— Required action —
Write the next part of the post about Sam's week at summer camp, picking up right after its last line.

— Page text —

▬▬▬

So, with school over for both kids and a long summer looming, I figured a short one-week camp for Sam would do a body good. With much fan fare and enthusiasm I talked up this environmental camp steadily as the days approached. This past Monday, enveloped in the scent of Off bug spray, Sam took off into the woods with a bunch of college kids who will likely regret this summer experience after they realize they've been bitten by a tick trying to entertain some mainliner's spoiled brat.
Anyway, I digress. On Monday afternoon I arrived to pick Sam up and he seemed happy enough climbing into the car and telling me about the toad and snake the counselors brought out for sharing time. I pressed for more and ask if he had fun. "Not really," he replied. "They make us have two circle times." Well, that's part of the fun, right? Wrong. When I tell him he has camp for four more days he groans. "I don't want to go to camp! It's too long!" True, the camp is a full day, but come on kid, you are five years old! Suck it up. It's only one week.
With my child's happiness weighing heavily on my heart I come up with an incentive. "Sam, if you finish camp and don't give me a hard time, you can get the Optimus Prime Bot Shot at the end of the week." Bingo. He is totally on board.
Tuesday brings the same reaction with some added info that some kid teased him about his name and told him he didn't want to be his friend. Now I feel really bad. I try to coax out some positive feedback, but Sam knows how to play me. Nothing. I get nothing. So, I'm left to wonder if I am the world's most selfish parent that I am making my kid go to camp from 9-3:30 just so I don't have to spend the whole day with two bickering children. Granted, it is only ONE week. But the guilt remains.
On Wednesday I suppress the guilt and pack him up for round three. He doesn't complain when we arrive, but his focus is clearly on the new toy dangling like a carrot on the proverbial stick just a few days from his grasp. "I'm getting Prime on Friday, right Mom?" Yes Sam, you are getting Prime on Friday. Out you go. Have a great time!
As I drive home from drop off I cannot get over the feeling that I have no idea what's best for my kids. Camp seemed like a good idea, but so did karate (total waste of $100), and so did swimming (another waste). And now, I'm driving 45 minutes round trip twice a day to bring him somewhere he isn't really thrilled about. And I'm bribing him to boot! WTF????

▬▬▬

— Given information —

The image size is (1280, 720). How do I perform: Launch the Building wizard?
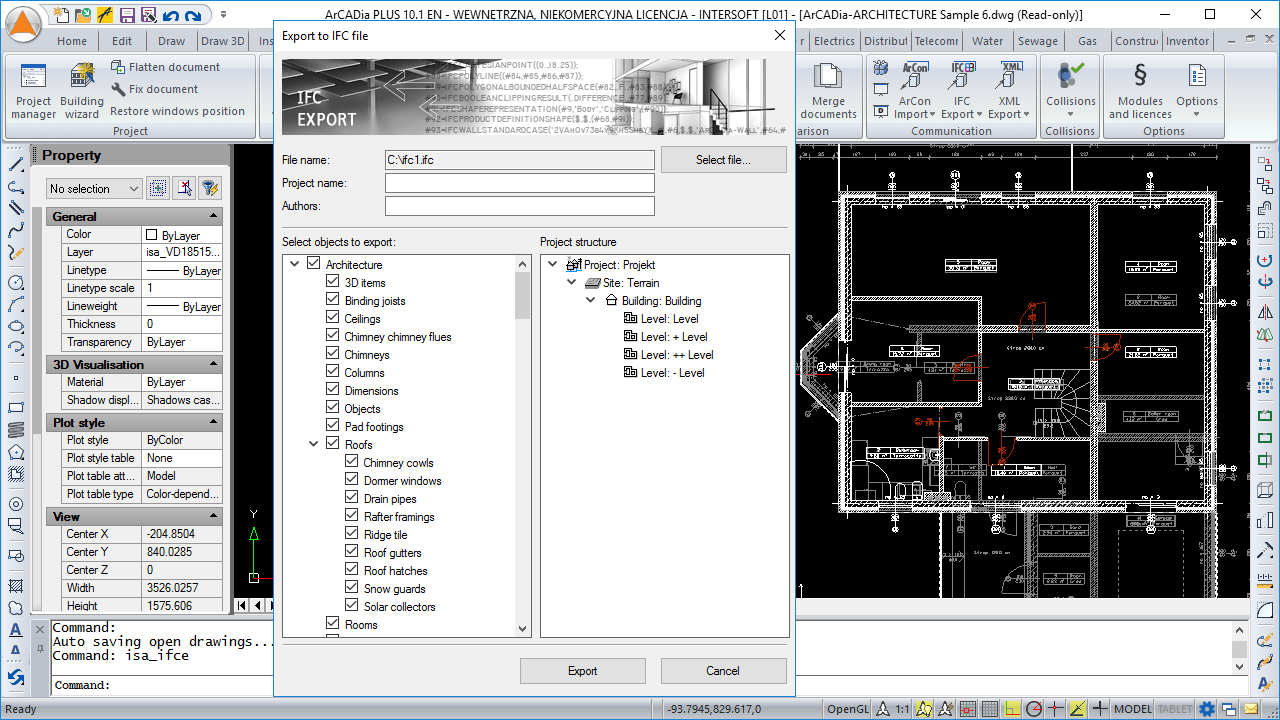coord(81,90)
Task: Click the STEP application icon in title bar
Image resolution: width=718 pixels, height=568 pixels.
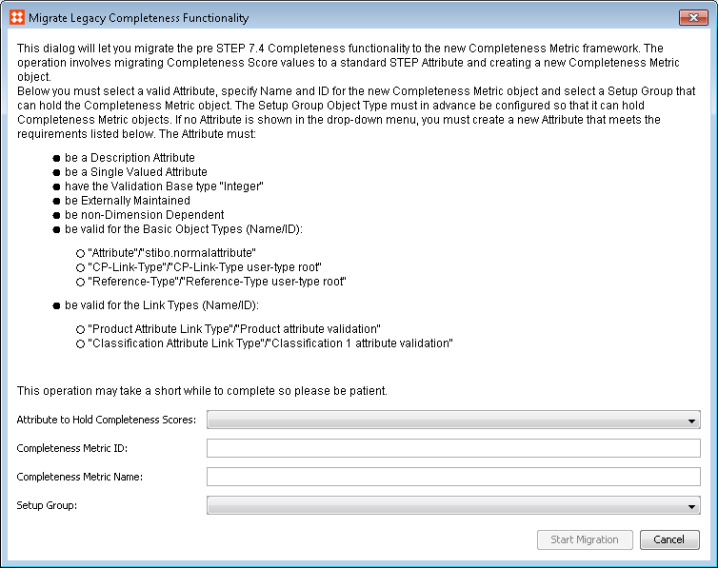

▬▬▬

— Result of this exercise —
When I get home with Leo I decide that I am going to make up for my lack of insight by packing not one, but two packs of fruit snacks for Sam to have when I pick him up. The clouds part, the guilt subsides and I get on with me day. At 12:30 PM my sitter arrives to look after Leo while I get out for a bit sans kids and treat myself to a haircut. Since I don't have the kids with me there is no need for the gigantic bag I typically tote around and I relish in the lightness of carrying a real handbag into the salon instead of a plane-sized carry-on. Unfortunately, my stylist is behind and I am starting to panic that I'll have to dash mid-cut from the chair to get Sam. She assures me we have plenty of time and we do, she finishes up with just enough time for me to get there by 3:30 PM. I hurry to the car and hope there isn't any traffic. No such luck. Tiger Woods and all the other golfers have made sure of that. Panic returns and I step on the gas. Suddenly, I remember the fruit snacks! They will make up for it if I'm late I tell myself. Hmm, where are those fruit snacks? Aha, in my colossal tote!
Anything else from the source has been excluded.